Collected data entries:
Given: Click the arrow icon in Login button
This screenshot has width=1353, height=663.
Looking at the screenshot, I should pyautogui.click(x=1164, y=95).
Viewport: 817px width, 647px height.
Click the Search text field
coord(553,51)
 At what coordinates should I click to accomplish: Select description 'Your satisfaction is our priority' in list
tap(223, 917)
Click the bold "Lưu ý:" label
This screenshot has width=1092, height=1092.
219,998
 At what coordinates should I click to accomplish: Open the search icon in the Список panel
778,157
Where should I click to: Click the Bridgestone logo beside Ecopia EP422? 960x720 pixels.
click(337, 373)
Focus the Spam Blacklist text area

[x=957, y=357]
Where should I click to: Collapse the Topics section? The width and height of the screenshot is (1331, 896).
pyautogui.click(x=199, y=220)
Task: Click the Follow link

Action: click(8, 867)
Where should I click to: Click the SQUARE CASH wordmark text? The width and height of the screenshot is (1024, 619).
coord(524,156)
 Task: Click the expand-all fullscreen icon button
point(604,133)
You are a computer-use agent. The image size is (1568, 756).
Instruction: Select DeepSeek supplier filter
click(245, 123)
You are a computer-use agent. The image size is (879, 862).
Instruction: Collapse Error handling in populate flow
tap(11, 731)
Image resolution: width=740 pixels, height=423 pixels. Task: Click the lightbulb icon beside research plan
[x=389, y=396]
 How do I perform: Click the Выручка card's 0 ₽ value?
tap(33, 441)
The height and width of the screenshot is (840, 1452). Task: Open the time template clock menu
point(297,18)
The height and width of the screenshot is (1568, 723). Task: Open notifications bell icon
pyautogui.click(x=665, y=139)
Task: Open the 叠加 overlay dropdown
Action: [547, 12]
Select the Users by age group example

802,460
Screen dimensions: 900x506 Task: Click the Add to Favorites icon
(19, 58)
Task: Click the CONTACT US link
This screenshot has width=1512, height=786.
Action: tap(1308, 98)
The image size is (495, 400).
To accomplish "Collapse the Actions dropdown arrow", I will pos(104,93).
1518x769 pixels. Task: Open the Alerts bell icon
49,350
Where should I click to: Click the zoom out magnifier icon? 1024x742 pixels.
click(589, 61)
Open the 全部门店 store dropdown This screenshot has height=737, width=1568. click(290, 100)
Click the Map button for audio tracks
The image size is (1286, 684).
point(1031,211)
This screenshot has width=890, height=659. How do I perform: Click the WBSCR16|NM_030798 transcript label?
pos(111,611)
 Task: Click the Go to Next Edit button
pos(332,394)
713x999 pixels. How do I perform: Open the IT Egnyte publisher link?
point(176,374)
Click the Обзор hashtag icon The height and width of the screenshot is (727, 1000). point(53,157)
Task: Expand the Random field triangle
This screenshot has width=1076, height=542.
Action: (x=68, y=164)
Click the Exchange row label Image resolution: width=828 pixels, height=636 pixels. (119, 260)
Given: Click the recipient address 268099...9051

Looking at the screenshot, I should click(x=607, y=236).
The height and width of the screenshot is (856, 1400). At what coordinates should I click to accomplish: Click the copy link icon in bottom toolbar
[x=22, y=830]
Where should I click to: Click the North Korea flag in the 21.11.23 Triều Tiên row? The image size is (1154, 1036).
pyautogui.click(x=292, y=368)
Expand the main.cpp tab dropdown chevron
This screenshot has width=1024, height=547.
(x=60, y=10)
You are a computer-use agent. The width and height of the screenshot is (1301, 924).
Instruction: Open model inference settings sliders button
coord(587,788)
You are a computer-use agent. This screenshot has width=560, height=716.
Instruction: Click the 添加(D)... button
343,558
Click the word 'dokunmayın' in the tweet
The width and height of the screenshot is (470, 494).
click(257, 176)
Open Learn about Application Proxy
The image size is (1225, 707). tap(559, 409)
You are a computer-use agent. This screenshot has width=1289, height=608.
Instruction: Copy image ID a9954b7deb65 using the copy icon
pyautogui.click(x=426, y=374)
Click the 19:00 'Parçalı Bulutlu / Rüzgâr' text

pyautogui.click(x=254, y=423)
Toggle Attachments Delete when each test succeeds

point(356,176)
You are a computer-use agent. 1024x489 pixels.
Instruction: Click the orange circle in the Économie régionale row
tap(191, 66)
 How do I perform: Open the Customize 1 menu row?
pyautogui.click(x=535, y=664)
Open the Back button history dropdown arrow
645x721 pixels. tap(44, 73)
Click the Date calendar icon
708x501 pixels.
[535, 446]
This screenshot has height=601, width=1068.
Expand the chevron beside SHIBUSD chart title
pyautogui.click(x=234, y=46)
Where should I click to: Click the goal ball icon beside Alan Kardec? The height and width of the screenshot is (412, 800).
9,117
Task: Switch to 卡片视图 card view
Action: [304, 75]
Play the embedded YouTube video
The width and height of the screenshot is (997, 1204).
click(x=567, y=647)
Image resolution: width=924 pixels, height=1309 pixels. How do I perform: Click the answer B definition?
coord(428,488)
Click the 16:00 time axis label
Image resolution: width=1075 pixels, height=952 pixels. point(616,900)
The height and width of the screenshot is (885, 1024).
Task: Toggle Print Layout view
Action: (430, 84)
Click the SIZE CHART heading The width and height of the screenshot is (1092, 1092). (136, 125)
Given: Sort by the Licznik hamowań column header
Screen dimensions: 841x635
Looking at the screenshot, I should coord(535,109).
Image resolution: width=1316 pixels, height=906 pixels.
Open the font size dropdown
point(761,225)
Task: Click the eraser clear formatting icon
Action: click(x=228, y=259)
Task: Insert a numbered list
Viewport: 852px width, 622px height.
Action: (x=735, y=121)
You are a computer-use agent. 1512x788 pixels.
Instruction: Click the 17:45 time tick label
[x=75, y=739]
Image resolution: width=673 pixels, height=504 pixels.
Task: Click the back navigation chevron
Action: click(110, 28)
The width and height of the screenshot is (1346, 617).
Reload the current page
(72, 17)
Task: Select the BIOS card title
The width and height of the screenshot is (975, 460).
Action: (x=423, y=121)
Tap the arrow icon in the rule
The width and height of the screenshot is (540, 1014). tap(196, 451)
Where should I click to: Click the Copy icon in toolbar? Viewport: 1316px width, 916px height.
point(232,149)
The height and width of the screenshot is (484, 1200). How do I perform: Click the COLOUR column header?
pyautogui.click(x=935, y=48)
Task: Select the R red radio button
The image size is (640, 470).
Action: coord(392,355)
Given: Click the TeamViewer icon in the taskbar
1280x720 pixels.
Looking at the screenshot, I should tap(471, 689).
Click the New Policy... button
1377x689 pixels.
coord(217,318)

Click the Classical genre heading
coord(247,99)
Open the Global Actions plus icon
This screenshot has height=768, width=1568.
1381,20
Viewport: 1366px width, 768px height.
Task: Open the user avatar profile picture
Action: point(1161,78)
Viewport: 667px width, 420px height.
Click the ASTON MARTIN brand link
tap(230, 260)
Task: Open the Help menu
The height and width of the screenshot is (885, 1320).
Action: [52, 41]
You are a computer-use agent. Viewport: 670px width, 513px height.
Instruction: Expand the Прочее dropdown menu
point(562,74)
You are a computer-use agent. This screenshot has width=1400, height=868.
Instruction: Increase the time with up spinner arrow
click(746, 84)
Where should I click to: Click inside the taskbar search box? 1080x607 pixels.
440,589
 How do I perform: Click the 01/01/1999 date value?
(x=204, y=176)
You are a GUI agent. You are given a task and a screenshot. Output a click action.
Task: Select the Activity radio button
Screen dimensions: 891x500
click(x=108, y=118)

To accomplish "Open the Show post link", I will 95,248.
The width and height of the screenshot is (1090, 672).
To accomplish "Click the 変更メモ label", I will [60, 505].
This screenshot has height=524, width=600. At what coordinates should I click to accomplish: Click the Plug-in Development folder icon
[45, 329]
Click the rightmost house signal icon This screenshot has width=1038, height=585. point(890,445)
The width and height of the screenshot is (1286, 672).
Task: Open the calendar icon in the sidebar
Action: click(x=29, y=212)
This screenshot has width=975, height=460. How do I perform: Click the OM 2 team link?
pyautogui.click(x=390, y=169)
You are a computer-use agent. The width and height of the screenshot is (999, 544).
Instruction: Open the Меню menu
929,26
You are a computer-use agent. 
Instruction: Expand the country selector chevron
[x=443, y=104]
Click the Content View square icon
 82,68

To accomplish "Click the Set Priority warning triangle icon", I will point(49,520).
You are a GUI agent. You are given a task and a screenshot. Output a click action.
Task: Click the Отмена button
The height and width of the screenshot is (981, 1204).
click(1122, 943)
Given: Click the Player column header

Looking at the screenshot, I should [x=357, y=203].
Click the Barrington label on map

▶ _AIM OF THE TASK_: The response must hold only the lines above from the line with "Given: Click the TeamViewer" through the line with "The width and height of the screenshot is (1090, 672).", each copied exactly, both ends kept.

▶ _WRITTEN ANSWER_:
Given: Click the TeamViewer icon in the taskbar
1280x720 pixels.
Looking at the screenshot, I should tap(471, 689).
Click the New Policy... button
1377x689 pixels.
coord(217,318)

Click the Classical genre heading
coord(247,99)
Open the Global Actions plus icon
This screenshot has height=768, width=1568.
1381,20
Viewport: 1366px width, 768px height.
Task: Open the user avatar profile picture
Action: point(1161,78)
Viewport: 667px width, 420px height.
Click the ASTON MARTIN brand link
tap(230, 260)
Task: Open the Help menu
The height and width of the screenshot is (885, 1320).
Action: [52, 41]
You are a computer-use agent. Viewport: 670px width, 513px height.
Instruction: Expand the Прочее dropdown menu
point(562,74)
You are a computer-use agent. This screenshot has width=1400, height=868.
Instruction: Increase the time with up spinner arrow
click(746, 84)
Where should I click to: Click inside the taskbar search box? 1080x607 pixels.
440,589
 How do I perform: Click the 01/01/1999 date value?
(x=204, y=176)
You are a GUI agent. You are given a task and a screenshot. Output a click action.
Task: Select the Activity radio button
Screen dimensions: 891x500
click(x=108, y=118)

To accomplish "Open the Show post link", I will 95,248.
The width and height of the screenshot is (1090, 672).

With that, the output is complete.